‘Class Clowns’ Author to Ed. Publishers: Forget ‘Revolution’ Talk and Keep Focused

Associate Editor


Successful businesses in K-12 schools are not trying to create a revolution in education, Jonathan Knee told a gathering of more than 200 education executives here Thursday.

“Whenever you hear somebody use the word ‘revolution,’ run,” advised Knee, author of Class Clowns: How the Smartest Investors Lost Billions in Education, and the keynote speaker at a conference of the Association for American Publishers’ PreK-12 learning group this week.

Failed business models have this idea that came from something—they think they can rip out what was there before,” said Knee, who is a Columbia Business School professor and investment banker.

Author Jonathan Knee speaks at the 2017 Content in Context conference in Philadelphia on May 25, 2017.
Author Jonathan Knee speaks at the 2017 Content in Context conference in Philadelphia on May 25, 2017.

To be successful, an education business must be focused, grasp the concept of “scale,” and understand that content is not king, he said.

“The great businesses start by dominating something very focused and particular, then moving out to the next semicircle,” he said. By leveraging each expansion in that concentrated way, they succeed, he said.

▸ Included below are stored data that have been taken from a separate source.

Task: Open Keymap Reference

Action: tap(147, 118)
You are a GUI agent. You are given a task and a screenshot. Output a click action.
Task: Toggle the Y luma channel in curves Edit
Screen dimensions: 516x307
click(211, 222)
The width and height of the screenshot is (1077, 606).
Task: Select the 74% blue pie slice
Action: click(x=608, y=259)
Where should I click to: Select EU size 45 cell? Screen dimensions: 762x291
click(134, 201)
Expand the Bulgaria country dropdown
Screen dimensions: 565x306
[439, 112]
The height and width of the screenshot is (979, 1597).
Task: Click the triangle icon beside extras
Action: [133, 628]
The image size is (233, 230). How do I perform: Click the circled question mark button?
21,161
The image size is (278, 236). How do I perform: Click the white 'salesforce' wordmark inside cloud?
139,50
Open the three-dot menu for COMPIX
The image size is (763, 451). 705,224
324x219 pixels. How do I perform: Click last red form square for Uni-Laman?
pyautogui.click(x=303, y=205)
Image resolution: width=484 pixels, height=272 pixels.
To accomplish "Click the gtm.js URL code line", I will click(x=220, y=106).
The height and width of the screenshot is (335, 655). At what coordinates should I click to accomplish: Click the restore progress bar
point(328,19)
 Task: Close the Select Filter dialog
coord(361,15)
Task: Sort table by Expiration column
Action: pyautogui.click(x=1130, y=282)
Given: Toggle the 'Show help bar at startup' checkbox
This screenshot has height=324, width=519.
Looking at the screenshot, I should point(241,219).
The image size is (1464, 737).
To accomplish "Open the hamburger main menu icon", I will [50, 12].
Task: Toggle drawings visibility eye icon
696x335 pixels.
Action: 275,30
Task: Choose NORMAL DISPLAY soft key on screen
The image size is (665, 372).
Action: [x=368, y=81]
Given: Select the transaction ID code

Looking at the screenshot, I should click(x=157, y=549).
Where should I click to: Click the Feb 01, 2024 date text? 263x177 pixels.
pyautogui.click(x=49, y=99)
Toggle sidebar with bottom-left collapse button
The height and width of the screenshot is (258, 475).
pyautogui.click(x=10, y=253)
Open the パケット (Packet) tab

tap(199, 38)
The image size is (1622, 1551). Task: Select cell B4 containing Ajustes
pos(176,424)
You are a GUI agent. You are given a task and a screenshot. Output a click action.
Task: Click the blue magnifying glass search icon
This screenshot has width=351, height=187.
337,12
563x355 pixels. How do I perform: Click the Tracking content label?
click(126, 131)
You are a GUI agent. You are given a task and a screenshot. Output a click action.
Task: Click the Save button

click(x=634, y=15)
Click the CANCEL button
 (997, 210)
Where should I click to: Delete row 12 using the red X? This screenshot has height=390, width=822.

Knee used the story of Rupert Murdoch’s loss of $1 billion for shareholders in his foray into education as an example of the missteps businesses make. Murdoch’s purchase of Wireless Generation and the creation of Amplify Education as a subsidiary of News Corp. is a cautionary tale, said Knee at the publishers association’s 2017 Content in Context conference.

“Successful businesses are focused. Conglomerates do less well,” he said. Amplify, under the leadership of Murdoch and Joel Klein, the former chancellor of New York City schools, was trying to launch a curriculum-on-a-computer business that failed.

Over the last decade in public markets, companies that have created the most value have focused on what they do well, and divested themselves of business units that did not fit that definition, Knee said.

Focus is also essential for company leaders, who often fail to recognize the consequences of taking on work that saps management’s time and energy, he said. “If you’re doing too many things, it’s a scarce resource that gets frittered away,” said Knee. 

With Amplify, “for whatever reason—in pursuit of revolution—they would not only try to bring down the traditional…curriculum publishers and create content, but at the same time take on Apple and hardware manufacturers, and…software [makers], because those people don’t know what the hell they’re doing, and also go into the gaming market.”

Murdoch spent $360 million in 2010 to buy a “cash flow-negative business whose revenue had declined in the previous year, but was a leader in its segment, which was formative assessment in K-3…to take on Apple and Oracle and Pearson, is not intuitively obvious,” Knee said. [Amplify was sold in 2015 to 11 executives. Joel Klein, who was originally identified by the company as being part of the transition, is not an investor in Amplify and did not join the board of the spun-off company. Instead, he became chief policy and strategy officer at Oscar Health in 2016.]

By going back to its core business and focusing on specific grade and subjects, Amplify is now “continuing to grow on the formative piece, and to the extent they succeed, it will be because they narrowed their focus,” he said.

The second mistake that Knee said News Corp.’s education business made was confusing the concept of scale. Acknowledging that scale is “critical to competitive advantage,” it does not exclusively equate to size.

“You can get bigger and decrease your scale,” said Knee. When Murdoch bought Wireless Generation, it “had scale at formative assessment,” but adding more business activities–while enlarging the enterprise, made that scale go from high to low.

The third “core fallacy,” which is shared by many in the education and entertainment industries, is that “content is king,” he said. Creating content is necessary but expensive, and the costs of developing it need to be balanced with expectations for return on investment. Knee gave the example of Netflix CEO Reed Hastings, whom he said spends $6 billion a year creating original series. “You’ve heard of ‘House of Cards?’ asked Knee. “He’s financed 30 [series], and 27 of them you’ve never heard of.”

Knee emphasized the need for education companies to continue finding paths to be successful. Every educational system in the world is made up of some mixture of the for-profit, not-for-profit and public sectors, he said.

“Successful, for-profit businesses provide a pillar of continuity in an otherwise volatile environment,” he argued, “which is why your obligation is to run good, stable, sustainable businesses.”

Clarification: This story has been updated to clarify former New York City schools Chancellor Joel Klein’s association with Amplify at the time of its sale and his departure from the company.